A generic drug is a medication that has exactly the same active ingredient as its equivalent brand-name drug and yields the same therapeutic effect. It has the same dose, safety, efficacy and quality. Developing products for the generic respiratory market has additional complexities as it involves complex interactions between the drug, the formulation and the delivery device.
Pricing pressures in global healthcare systems
Expanding patient populations and growing unmet medical need are contributing to higher demand for healthcare services and are leading to increased cost pressure within global healthcare systems. Steadily rising healthcare costs have also led to increased scrutiny on drug pricing by governments, the media and consumers, particularly in the US. In this context, it is understandable that extending the use of generics is considered an important element in most prescribing strategies to achieve substantial savings without impacting patient care. Switching from branded inhaled drugs to lower-cost generic inhaled drugs represents an opportunity to reduce the cost of drug treatments in asthma and COPD.
A complex development process with multiple variables and challenges
Given the inherent complexity associated with developing inhaled generics, we believe that there are only a handful of companies who have the necessary capabilities to successfully develop these programmes.
Copying an oral small molecule drug or an injectable is simple and many hundreds of generics companies are able to do it. Copying an inhaled therapy is more challenging. Sourcing the drug is similar to simpler dosage forms. However, from this point in development the complexity of inhaled product development rapidly increases due to the need for the product to be formulated, combined with a specific delivery device and manufactured at a commercial scale, all requiring specialist capabilities, IP and know-how.
The approval of a generic is litigious, particularly for inhaled therapies where multiple overlapping patents are typical. Even after all the patents expire, a generic cannot infringe design copyright or trademarks relating to the device.
Development of non-inhaled or injectable generics typically does not pose the same IP challenge; as an example of a modern tablet product facing generic competition in the US, rosuvastatin calcium (CRESTOR®) tablets have four patents listed in the Orange Book, whereas GSK’s inhaled product Breo® Ellipta® (ICS/LABA) has 14 patents listed(1).
(1) Orange Book – accessed 22 February 2018.
The formulation of inhaled generics has many variables, all of which need to be understood and managed. The way in which these variables interact can change over the lifecycle of the product meaning that product performance changes throughout shelf life or as a result of shipping or seasonal factors. This variability must be successfully matched to demonstrate bioequivalence.
Once the technical legal and formulation challenges are overcome, regulators must then be convinced that the generic is an accurate copy by proving "bioequivalence". This is relatively straight forward for simple oral generics, but is significantly more challenging for inhaled therapies. For example the US FDA requires clinical evidence of equivalence for inhaled products, not just reliance on single-dose pharmacokinetic studies.

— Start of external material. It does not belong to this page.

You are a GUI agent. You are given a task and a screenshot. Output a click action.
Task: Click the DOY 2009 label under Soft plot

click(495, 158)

Our current generics pipeline
Our partnering model allows us to access high-volume generic opportunities whilst managing the significant costs associated with their development. Typically our involvement will include both device and formulation development and, as a result, Vectura earns development services revenues as well as milestones and mid-teen royalties on net sales of the final marketed products. This type of programme sits squarely within our “sweet spot” of capabilities and potential returns.

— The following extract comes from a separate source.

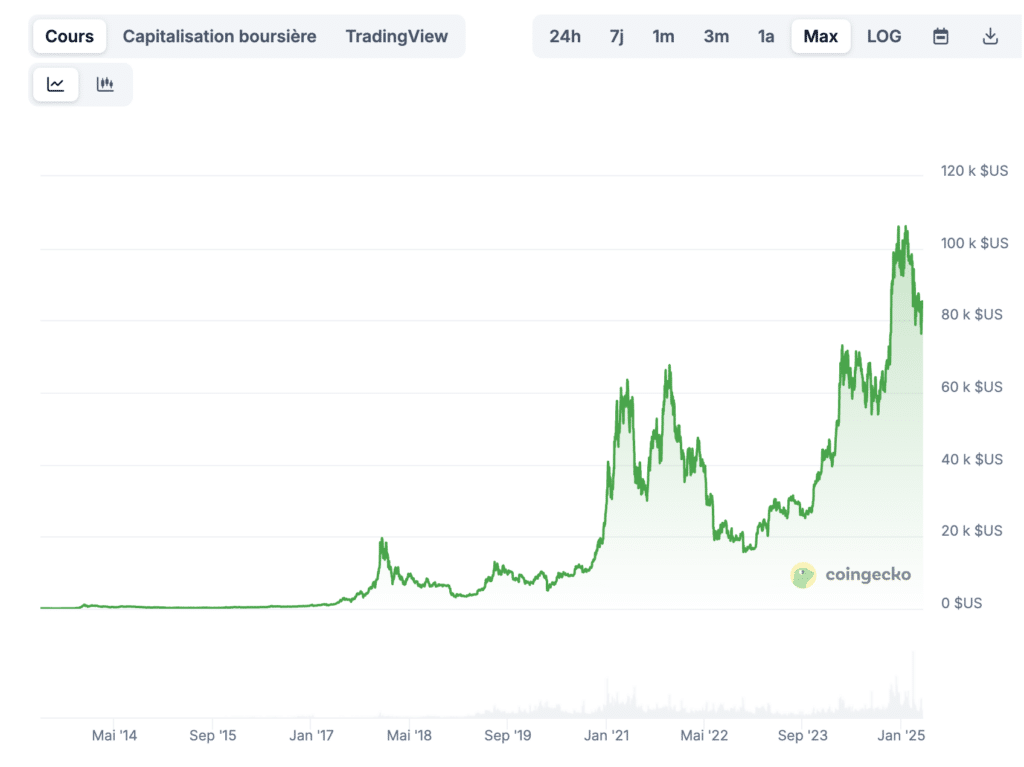Select the 7j time range
Screen dimensions: 1024x767
(617, 37)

We currently have eight generic products in development, including VR315 (US), a generic version of Advair® Diskus®, partnered with Hikma, for the treatment of asthma and COPD in adolescents and adults, and programmes targeting the Symbicort® and Spiriva® opportunities in the US market.

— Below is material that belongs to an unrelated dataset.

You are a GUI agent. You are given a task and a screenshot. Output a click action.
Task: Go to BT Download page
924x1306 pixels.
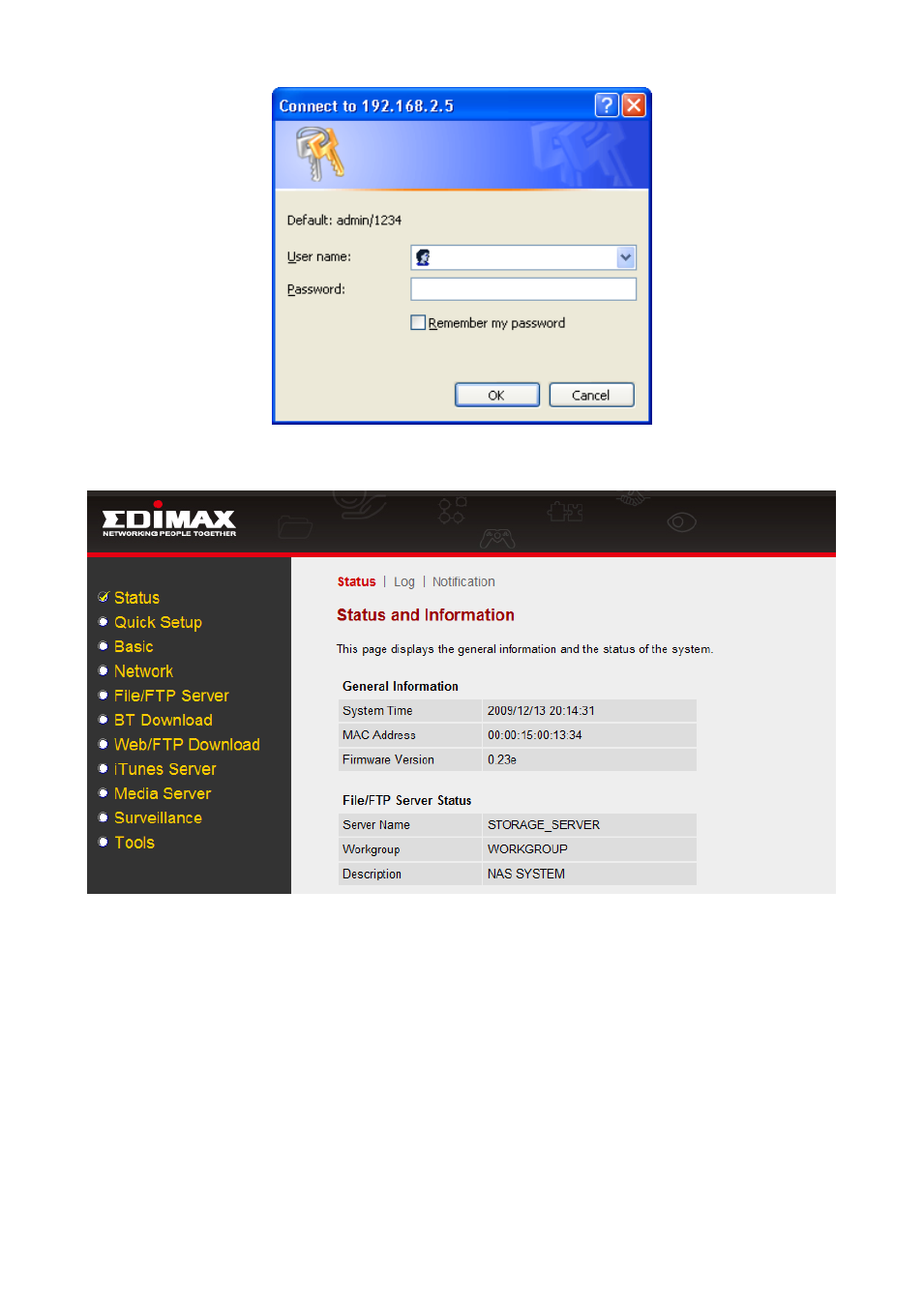click(163, 721)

Vectura has a family of devices, protected by intellectual property rights, which can be used to deliver respiratory generics and the required formulation and regulatory expertise to successfully develop these complex programmes. Following positive US FDA interactions, Vectura is progressing further development of its Open-Inhale-Close (OIC) device which has the potential to be an AB-rated substitutable drug-device combination for the GSK Ellipta® portfolio. This programme offers a very significant opportunity for Vectura, with analyst projections for the branded revenue opportunity of these products at approximately $6bn by 2023. Pharmaceutical development has commenced, in parallel with partnering discussions.